→ **Assigned task**
From the line that contains "You are a GUI" through the line that contains "Grab the Address", output every line of the listing below exactly and leave out all the rest.

→ **Available data**

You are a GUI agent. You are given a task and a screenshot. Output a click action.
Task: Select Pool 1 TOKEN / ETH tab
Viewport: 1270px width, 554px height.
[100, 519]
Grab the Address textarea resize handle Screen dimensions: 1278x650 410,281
...
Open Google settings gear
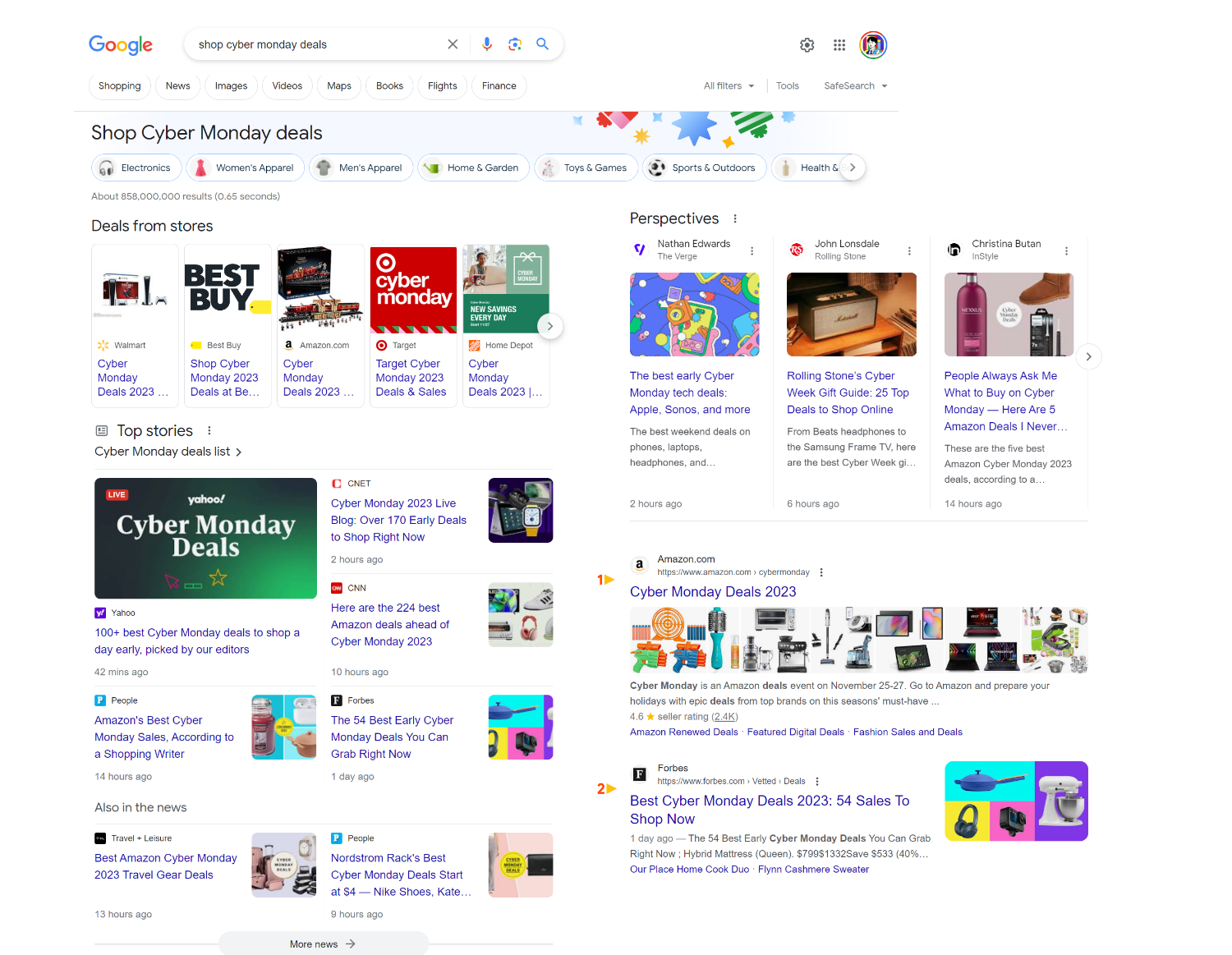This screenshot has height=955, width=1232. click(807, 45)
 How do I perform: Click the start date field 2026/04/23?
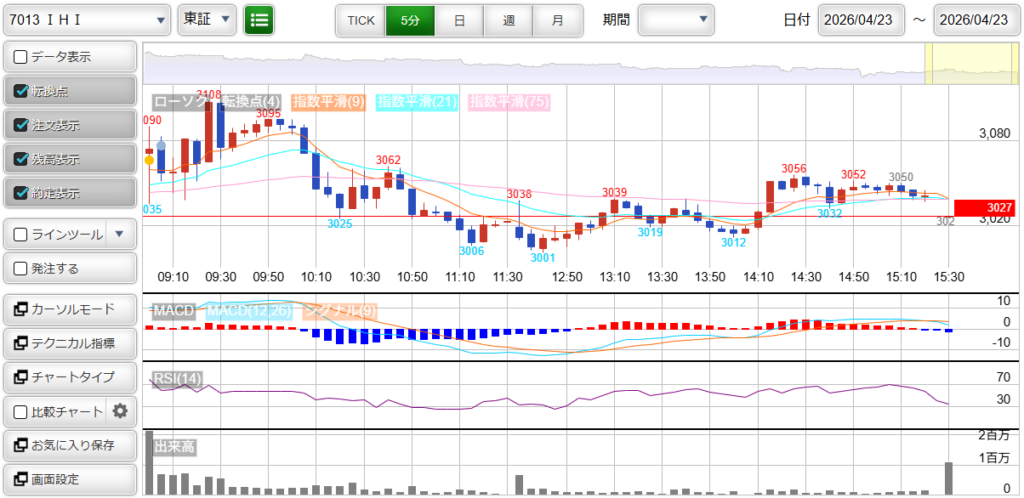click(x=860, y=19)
* * *
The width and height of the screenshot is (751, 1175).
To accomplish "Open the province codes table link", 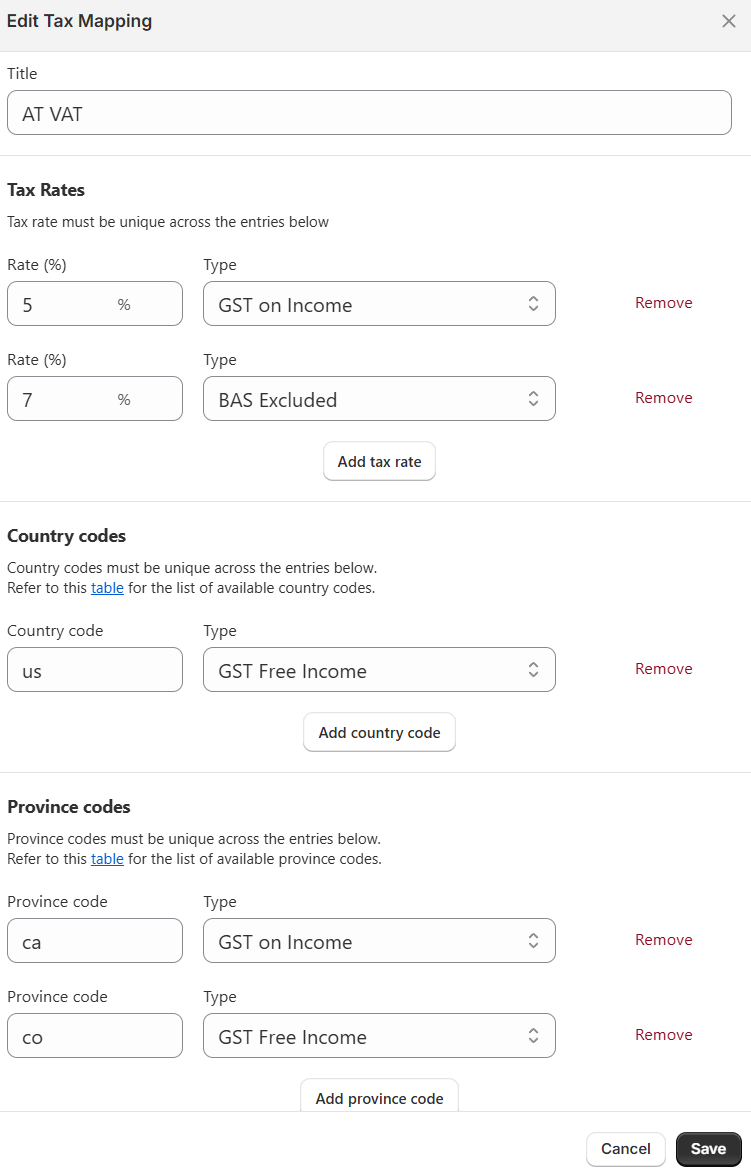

→ **Response area**
You are a GUI agent. You are given a task and a screenshot. Output a click action.
Task: Select Pool 1 TOKEN / ETH tab
Viewport: 1270px width, 554px height.
[100, 519]
Grab the Address textarea resize handle Screen dimensions: 1278x650 410,281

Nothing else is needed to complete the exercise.